L’économiste estime que ce qui complique davantage la situation, c’est l’incohérence des chiffres sur lesquels les fonctionnaires sont censés fonder leurs plans de sauvetage. «A l’heure où l’on déclare de plus en plus qu’une solution imminente à la crise de l’électricité est en vue, les chiffres et les faits montrent qu’il n’y a pas de solution radicale à l’horizon proche concernant la problématique de la production gazière», doute le même économiste.
Délestages
Le 21 juillet dernier, les autorités égyptiennes avaient décidé de mettre fin au délestage de l’électricité pour les réseaux domestiques, après une année de coupures quotidiennes, en période estivale, allant jusqu’à deux et parfois trois heures par jour. La situation dans les usines n’est, quant à elle, pas arrivée à connaître une amélioration à ce jour. Des entreprises dans le secteur industriel, dont cinq compagnies pétrochimiques, ont déclaré la suspension de leur activité à cause de ces coupures.

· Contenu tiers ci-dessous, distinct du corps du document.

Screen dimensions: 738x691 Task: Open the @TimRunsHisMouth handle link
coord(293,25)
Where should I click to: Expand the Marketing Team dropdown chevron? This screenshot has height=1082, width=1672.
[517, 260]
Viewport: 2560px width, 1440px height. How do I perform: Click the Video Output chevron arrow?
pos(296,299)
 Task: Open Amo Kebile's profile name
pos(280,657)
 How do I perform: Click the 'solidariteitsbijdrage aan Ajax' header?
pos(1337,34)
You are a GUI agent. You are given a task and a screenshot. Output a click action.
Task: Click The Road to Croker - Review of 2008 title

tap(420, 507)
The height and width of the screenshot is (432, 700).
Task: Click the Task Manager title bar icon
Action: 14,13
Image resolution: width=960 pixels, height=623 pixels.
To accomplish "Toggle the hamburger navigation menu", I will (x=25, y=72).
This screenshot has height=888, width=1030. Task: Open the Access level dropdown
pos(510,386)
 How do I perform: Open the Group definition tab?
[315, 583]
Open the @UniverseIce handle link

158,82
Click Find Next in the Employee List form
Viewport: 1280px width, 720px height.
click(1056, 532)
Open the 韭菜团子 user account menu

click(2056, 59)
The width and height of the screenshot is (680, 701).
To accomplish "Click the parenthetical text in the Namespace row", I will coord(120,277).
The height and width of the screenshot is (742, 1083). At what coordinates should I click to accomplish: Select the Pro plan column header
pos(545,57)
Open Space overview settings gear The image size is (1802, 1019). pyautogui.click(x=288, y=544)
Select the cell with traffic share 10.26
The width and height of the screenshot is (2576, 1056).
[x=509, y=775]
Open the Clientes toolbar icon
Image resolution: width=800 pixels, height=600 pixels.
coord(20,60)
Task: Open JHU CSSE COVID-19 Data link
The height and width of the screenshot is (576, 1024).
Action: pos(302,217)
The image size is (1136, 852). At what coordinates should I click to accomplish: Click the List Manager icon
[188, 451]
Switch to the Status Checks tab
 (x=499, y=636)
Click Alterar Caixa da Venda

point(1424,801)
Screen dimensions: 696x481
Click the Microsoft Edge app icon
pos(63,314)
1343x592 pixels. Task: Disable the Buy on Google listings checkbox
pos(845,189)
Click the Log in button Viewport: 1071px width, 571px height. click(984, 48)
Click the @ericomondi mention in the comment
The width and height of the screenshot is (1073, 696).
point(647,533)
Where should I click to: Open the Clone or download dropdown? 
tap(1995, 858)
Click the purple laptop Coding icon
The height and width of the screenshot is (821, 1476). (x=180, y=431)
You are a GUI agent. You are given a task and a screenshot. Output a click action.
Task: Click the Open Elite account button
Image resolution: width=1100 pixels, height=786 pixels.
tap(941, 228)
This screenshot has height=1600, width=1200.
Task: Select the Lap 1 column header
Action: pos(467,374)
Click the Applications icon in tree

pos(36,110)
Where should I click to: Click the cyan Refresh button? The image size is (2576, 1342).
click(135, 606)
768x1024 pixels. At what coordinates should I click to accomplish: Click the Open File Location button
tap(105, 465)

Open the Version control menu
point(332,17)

Entre 15 et 20 cargaisons de GNL ont été importées par l’Egypte en juin dernier pour couvrir la demande locale et faire face à une surconsommation de l’énergie entre juillet et octobre 2024, avec des températures dépassant les 40°C.
La société égyptienne Electricity Holding Compagny a justifié, dans un communiqué, les délestages en raison du manque de carburant fourni aux centrales électriques, à l’augmentation de la consommation quotidienne d’électricité par les ménages, au non-respect des méthodes de rationalisation de la consommation et à l’élévation du taux de vol de courant électrique.
L’entité sioniste a contribué aussi à l’asphyxie de l’économie égyptienne en arrêtant les livraisons de gaz à l’Egypte, en invoquant des menaces sécuritaires. Le ministre des Finances égyptien a invoqué, quant à lui, la raison de la hausse des prix du pétrole combinée à la libéralisation du prix de change et l’augmentation de l’utilisation des climatiseurs. Devant le constat, les solutions manquent d’efficacité. «Jusqu’à présent, le gouvernement n’est pas en mesure de déterminer avec précision les chiffres de la consommation et du déficit, ni de justifier les raisons du retard dans la passation des contrats de livraison de GNL, alors qu’il connaît parfaitement la durée de la crise… Il n’est pas non plus en mesure de déterminer dans quelle mesure il pourra mettre fin aux délestages de manière sérieuse, ni quand le gaz nécessaire à l’industrie sera disponible», regrette Mohamed Fouad en prenant exemple sur les chiffres officiels de la consommation, qui sont de l’ordre de 162 millions de mètres cubes de gaz par jour pour la production de l’électricité, soit 5,67 mds de pieds cubes par jour, ce qui est loin des 3,3 mds de pieds cubes annoncés en mai dernier.
Selon les mêmes données, le secteur industriel consomme 2,2 milliards de pieds cubes de gaz par jour, alors que le besoin total du pays est d’environ 7,9 mds de pieds cubes par jour durant la période estivale.